■ **Data shown**
++++++

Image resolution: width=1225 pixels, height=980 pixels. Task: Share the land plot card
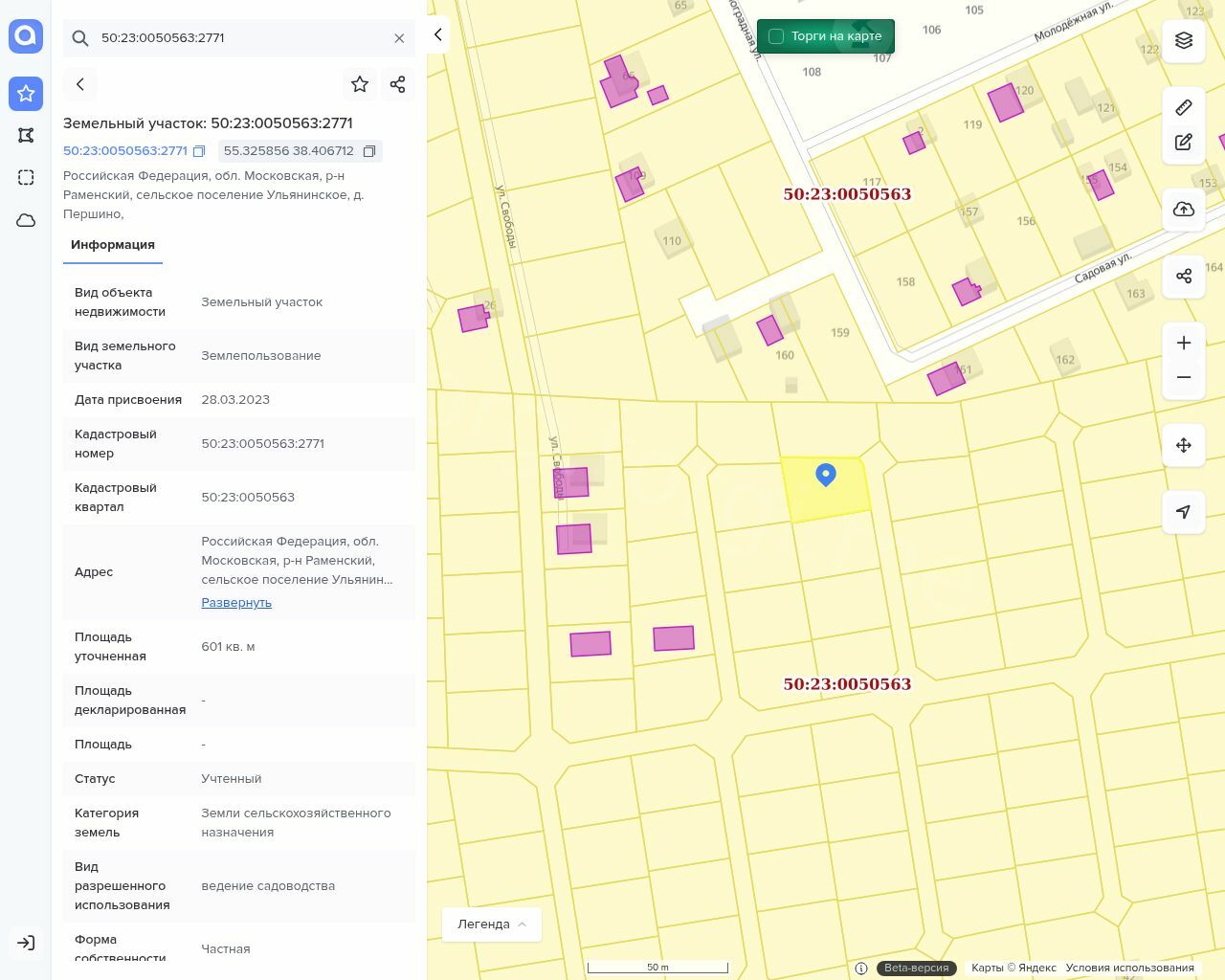pos(398,84)
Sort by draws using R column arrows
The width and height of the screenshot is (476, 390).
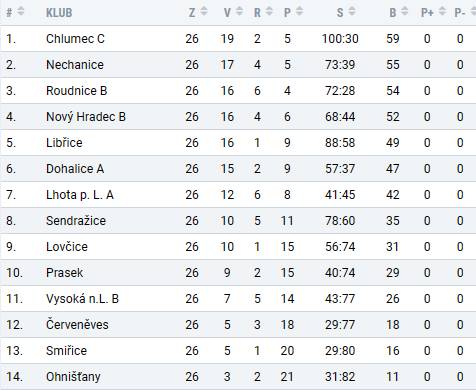[269, 12]
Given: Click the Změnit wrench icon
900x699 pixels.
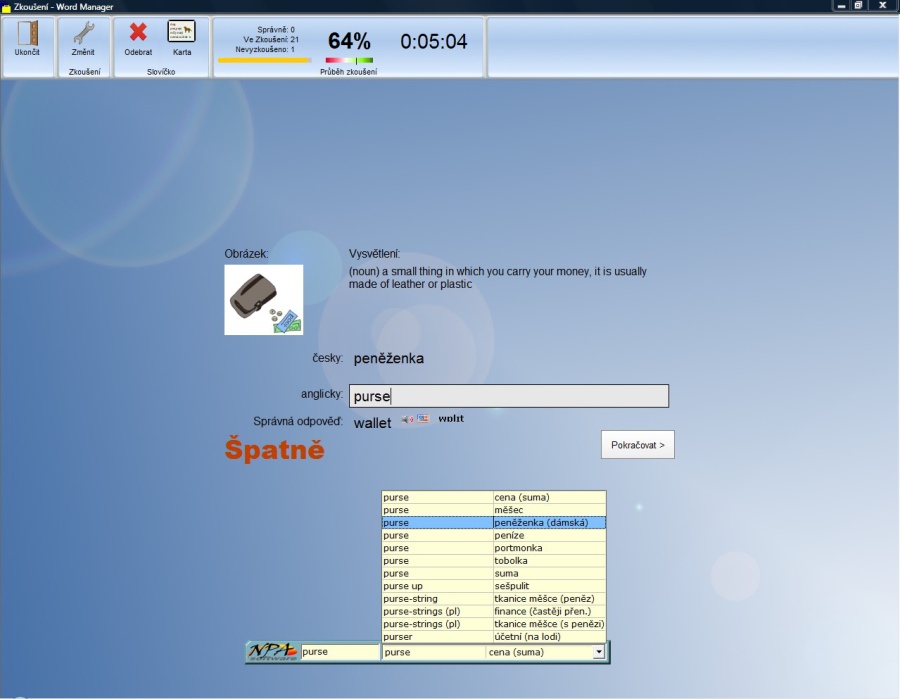Looking at the screenshot, I should pos(83,33).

++++++

■ **What to work on**
Repeat the records above exactly, omitting every picture.

■ **Exercise output**
Image resolution: width=1225 pixels, height=980 pixels. Task: Share the land plot card
pos(398,84)
Sort by draws using R column arrows
The width and height of the screenshot is (476, 390).
[269, 12]
Given: Click the Změnit wrench icon
900x699 pixels.
Looking at the screenshot, I should pos(83,33).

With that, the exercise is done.